Yazar bu erken hesaplaşmayı, 60’lı yıllarda Avrupa sosyalistleri ve komünistlerinin kadınların mücadelesine hatalı yaklaşımına bağlıyor. Bunun etkisinin olduğu açıktır. Fakat feminist hareketi asıl yaratan, kadınların içinde bulunduğu koşullardır. Daha geniş olarak, kadınların bu toplumdaki toplumsal konumuna küçük burjuva konumdan hareketle çözüm bulma arayışı bu hareketi yarattı. Kadınların içinde bulunduğu koşulları köklü olarak dönüştürmediği sürece, bu hareket ileride, farklı yaklaşımlarla tekrar ortaya çıkar.

Öncelikle belirtmek gerekir ki komünist parti olarak gösterilen Avrupa’daki partiler gerçek anlamda devrimci sınıf partisi değiller. Ama feministler, onları ısrarla devrimci komünist partiler gibi gösteriyor. Şunu da belirtmek gerekiyor ki daha iri olan komünist hareketlerde de kadınların ezilmişliğe ve eşitsizliğe karşı harekete geçmesine karşın hatalı yaklaşımlara rastlanabiliyor. Bu hatalı anlayışı sergileyen hareketler olsa da devrimci sosyalizm, soruna teorik ve politik olarak çözüm getirmelidir. Sosyalist toplum bunun pratiğini ortaya koyar.

Fakat J Mitchell diğer feministlerden farklı olarak, feminizm ile sosyalizm arasında bir uzlaşma değil, bir “çarpışma” olduğunu görüyor. Bunun anlamı şudur: Kadınların toplumsal konumu sorununda proleter çözümler, küçük burjuva çözüm birbirinden tamamen farklıdır. Ve farklı sonuçlara yol açar.
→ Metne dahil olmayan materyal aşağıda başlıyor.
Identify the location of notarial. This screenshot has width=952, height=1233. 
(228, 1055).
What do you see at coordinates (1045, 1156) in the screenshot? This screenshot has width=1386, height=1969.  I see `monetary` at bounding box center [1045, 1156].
Alanında sosyalizmden uzak kalmanın, feminist analizi ve hareketi nasıl bir çıkmaza sürükleyeceğinin farkında olanlar şunu söylemek durumunda kalıyor:

“... hem feminist bilincimizi sonuna kadar geliştirmemiz gerekiyor hem de aynı zamanda, ezilmişliğimizin bilimsel sosyalist bir analizine girişerek bu bilinci dönüştürmemiz gerektiği kanısındayım ben...”

Sosyalizm kavranamamış, sosyalizm yalnızca teorik bir analiz değil. Bir politik hareket ve toplumsal bir sistemdir.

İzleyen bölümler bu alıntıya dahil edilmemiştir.